Thursday, January 2, 2025

Going To Overtime

As published in The County Times (countytimes.somd.com)

By Ronald N. Guy Jr.

The current view from the bleachers reveals only courts with rusty poles, slightly bent rims and frayed nets waiting to snap with the splash of another successful shot.  Kids are playing half court games at either end.  Their voices echo, but their words are indiscernible.  Sweat glistens on their skin.  Their laughter and determination are infectious.  Balls bounce in some hypnotic rhythm.  These are beautiful sights and sounds.

Ahh…basketball.  This busy “View” will need regulation and overtime. 

For the former, we will start with horse…or H-O-R-S-E.  Not the animal.  The game.  It’s a universal basketball language.  Simple.  Fantastic.  A test of basketball skills and the imagination.  One player makes a shot, then the other has to sink it or get cursed with a scarlet letter.  Fail to match your opponent five times and you spell out HORSE - and take the loss.  The shots can be traditional jumpers, lay-ups or deep bombs.  And, if called in advance, they can be creative.  Underhand shots.  Bank shots.  Behind the backboard attempts.  Hook shots.  Back to the basket.  Bounce off the ground.  Blindfolded.  Whatever you can imagine. 

I would lose HORSE to Caitlin Clark, Iowa’s sensational guard and newly anointed all-time leading scorer in women’s NCAA history, every time.  It wouldn’t be close.  I would take an honorable “L”. 

Shooters, man.  Here’s the thing about them.  Scant few humans can dunk.  Just as few have elite basketball athleticism.  And the masses who can’t dunk and possess only modest moves, are acutely aware of said limitations; they aren’t in the backyard duplicating Michael Jordan’s dunks or LeBron James’s fly-through-the-air-and-pin-the-ball-on-the-backboard blocks.  Maybe on a Nerf rim, but not a real basketball court.  This is other-worldly stuff beyond the capability of “normal” humans.  We watch.  Jaws drop.  And that’s it.

Shooters leave the imaginative door ajar.  Anyone who has played basketball at any level sees the stuff Larry Bird did, and that Stephen Curry and Clark do, and thinks, hmm…I can do that.  I can hit a fade-away jumper.  I can finger-roll.  I can drill “logo threes” two steps inside half-court.  And we can.  Not every time.  Not regularly.  Certainly not while being defended and in the clutch.  But in the backyard?  All alone?  Sometimes.  Sometimes we can hit those shots.  And…it…feels…fantastic.

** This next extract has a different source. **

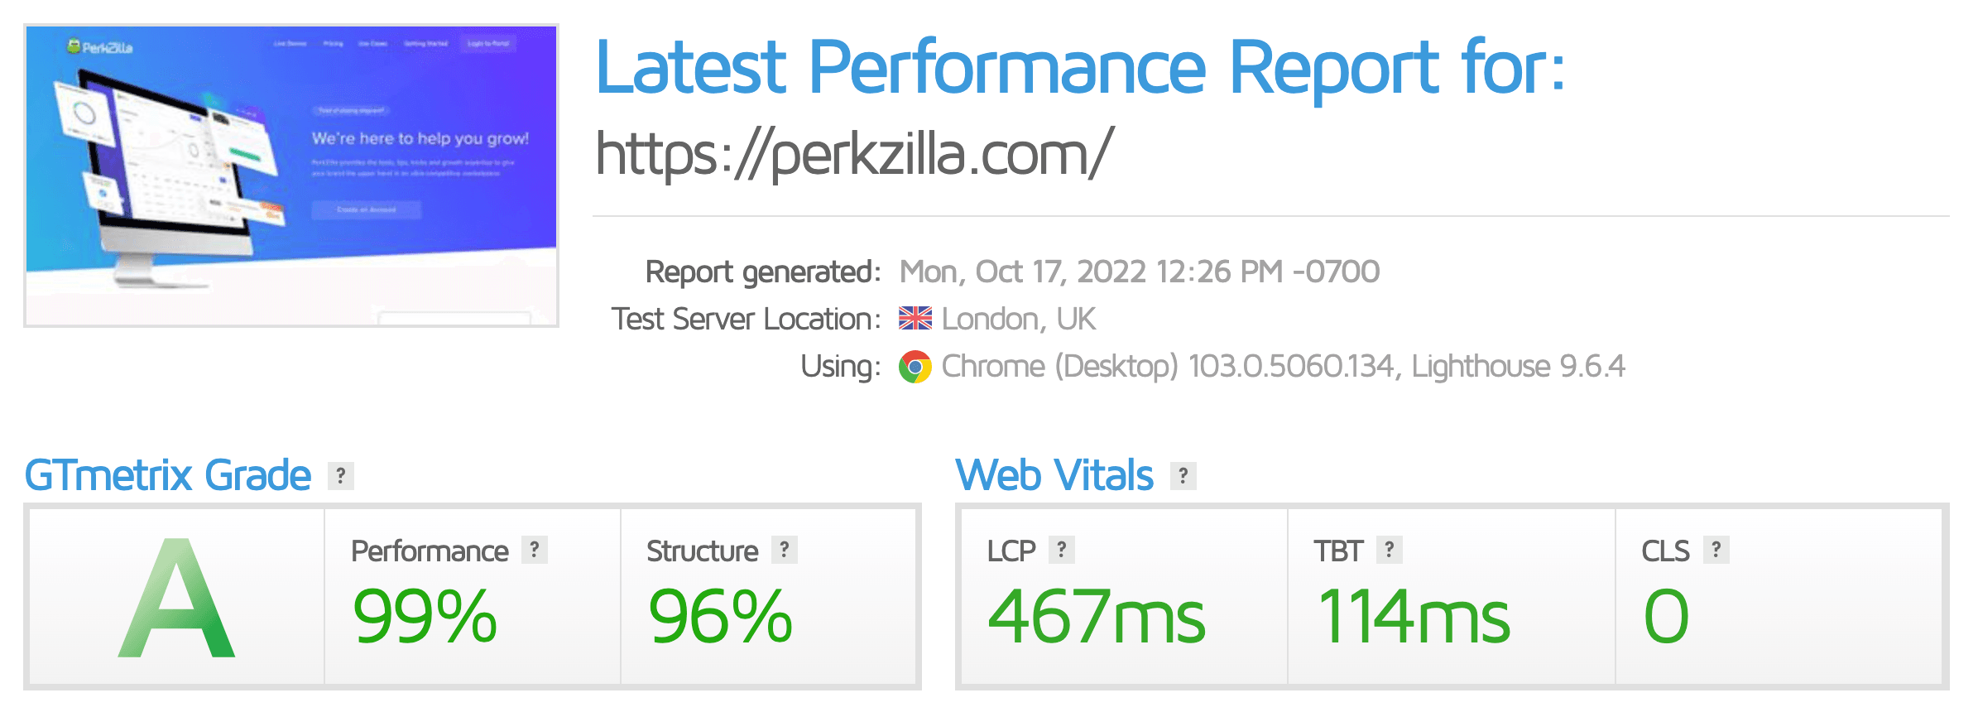Click the https://perkzilla.com/ URL

854,154
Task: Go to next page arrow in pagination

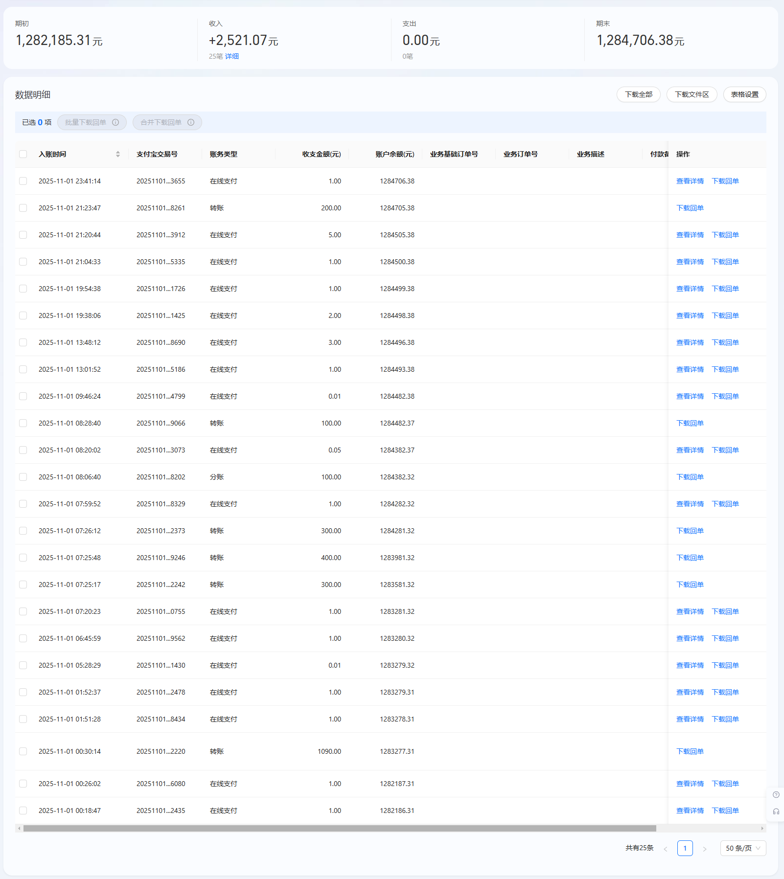Action: [705, 849]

Which is, I think, part of Clark’s allure.  She is one of the best basketball players I’ve ever seen and maybe the best women’s player ever.  Her range, feel for the game, flair for the dramatic, confidence, command of the stage – sensational.  She is the biggest thing in college basketball since some long-ago previous biggest thing that escapes my aging and cluttered mind.  Around the country (world?), little kids, teenagers and aging weekend warriors, are shuffling out to public courts, driveways and hoops at the end of cul-de-sacs, and doing their best Caitlin Clark imitations.  It usually ain’t pretty, but every now and then, a shot tickles the nylon as it splashes through the hoop.  These are the warm thoughts Clark inspires. 

Clark’s recent assault on the NCAA scoring record has been magic.  It embodies everything we love about sports.  She’s transcended individual moments and accolades.  This is an all-time, generational player doing stuff never seen before.  It’s prime Jordan.  It’s peak Jerry Rice.  It’s Wayne Gretzky hoisting Stanley Cups in Edmonton.  It’s Serena Williams and Novak Djokovic.  It is one of those beautiful things that life drops in your lap sometimes and, with this likely her last season at Iowa, the only proper thing to do is enjoy it (and attempt feeble backyard replications). 

Overtime: Charles “Lefty” Driesell passed away last week.  He was 92.  Maryland basketball fans of a certain vintage know that no greater personality has coached or played for the Terrapins.  He was the coach of my youth - a bombastic, determine cuss who shook a defiant fist at the Atlantic Coast Conference power brokers in the state of North Carolina.  I am grateful for the disdain he sowed for Duke and North Carolina; part of fanhood, part of loving a team, is knowing who to hate.  Rest easy, Lefty.  Tell Lenny we said hello (#34forever).